Brief: Give the records below again, exactly as they appear.

Material supplied:
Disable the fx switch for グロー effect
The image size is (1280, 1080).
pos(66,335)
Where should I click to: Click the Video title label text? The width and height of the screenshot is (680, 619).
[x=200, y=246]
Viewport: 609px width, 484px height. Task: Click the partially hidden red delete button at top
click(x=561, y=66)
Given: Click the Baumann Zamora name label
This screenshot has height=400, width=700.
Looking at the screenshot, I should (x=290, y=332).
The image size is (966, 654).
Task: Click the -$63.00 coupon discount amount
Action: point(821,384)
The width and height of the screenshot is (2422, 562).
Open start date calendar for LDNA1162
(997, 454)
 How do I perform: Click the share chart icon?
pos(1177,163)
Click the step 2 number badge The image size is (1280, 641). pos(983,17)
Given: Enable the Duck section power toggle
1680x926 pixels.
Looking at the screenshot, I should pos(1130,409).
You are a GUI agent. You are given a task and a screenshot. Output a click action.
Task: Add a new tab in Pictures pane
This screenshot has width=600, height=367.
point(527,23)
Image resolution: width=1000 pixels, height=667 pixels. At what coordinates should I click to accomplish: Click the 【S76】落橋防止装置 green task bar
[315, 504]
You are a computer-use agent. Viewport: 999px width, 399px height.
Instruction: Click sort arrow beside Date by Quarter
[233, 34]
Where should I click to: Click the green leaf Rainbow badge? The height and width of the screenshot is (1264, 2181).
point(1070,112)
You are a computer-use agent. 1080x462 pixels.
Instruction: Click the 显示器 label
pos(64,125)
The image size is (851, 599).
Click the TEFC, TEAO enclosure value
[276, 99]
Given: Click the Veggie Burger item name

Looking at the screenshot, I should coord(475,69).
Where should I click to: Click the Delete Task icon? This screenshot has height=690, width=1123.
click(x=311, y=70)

Solution for this task:
Disable the fx switch for グロー effect
The image size is (1280, 1080).
pos(66,335)
Where should I click to: Click the Video title label text? The width and height of the screenshot is (680, 619).
[x=200, y=246]
Viewport: 609px width, 484px height. Task: Click the partially hidden red delete button at top
click(x=561, y=66)
Given: Click the Baumann Zamora name label
This screenshot has height=400, width=700.
Looking at the screenshot, I should (x=290, y=332).
The image size is (966, 654).
Task: Click the -$63.00 coupon discount amount
Action: point(821,384)
The width and height of the screenshot is (2422, 562).
Open start date calendar for LDNA1162
(997, 454)
 How do I perform: Click the share chart icon?
pos(1177,163)
Click the step 2 number badge The image size is (1280, 641). pos(983,17)
Given: Enable the Duck section power toggle
1680x926 pixels.
Looking at the screenshot, I should pos(1130,409).
You are a GUI agent. You are given a task and a screenshot. Output a click action.
Task: Add a new tab in Pictures pane
This screenshot has width=600, height=367.
point(527,23)
Image resolution: width=1000 pixels, height=667 pixels. At what coordinates should I click to accomplish: Click the 【S76】落橋防止装置 green task bar
[315, 504]
You are a computer-use agent. Viewport: 999px width, 399px height.
Instruction: Click sort arrow beside Date by Quarter
[233, 34]
Where should I click to: Click the green leaf Rainbow badge? The height and width of the screenshot is (1264, 2181).
point(1070,112)
You are a computer-use agent. 1080x462 pixels.
Instruction: Click the 显示器 label
pos(64,125)
The image size is (851, 599).
Click the TEFC, TEAO enclosure value
[276, 99]
Given: Click the Veggie Burger item name

Looking at the screenshot, I should coord(475,69).
Where should I click to: Click the Delete Task icon? This screenshot has height=690, width=1123.
click(x=311, y=70)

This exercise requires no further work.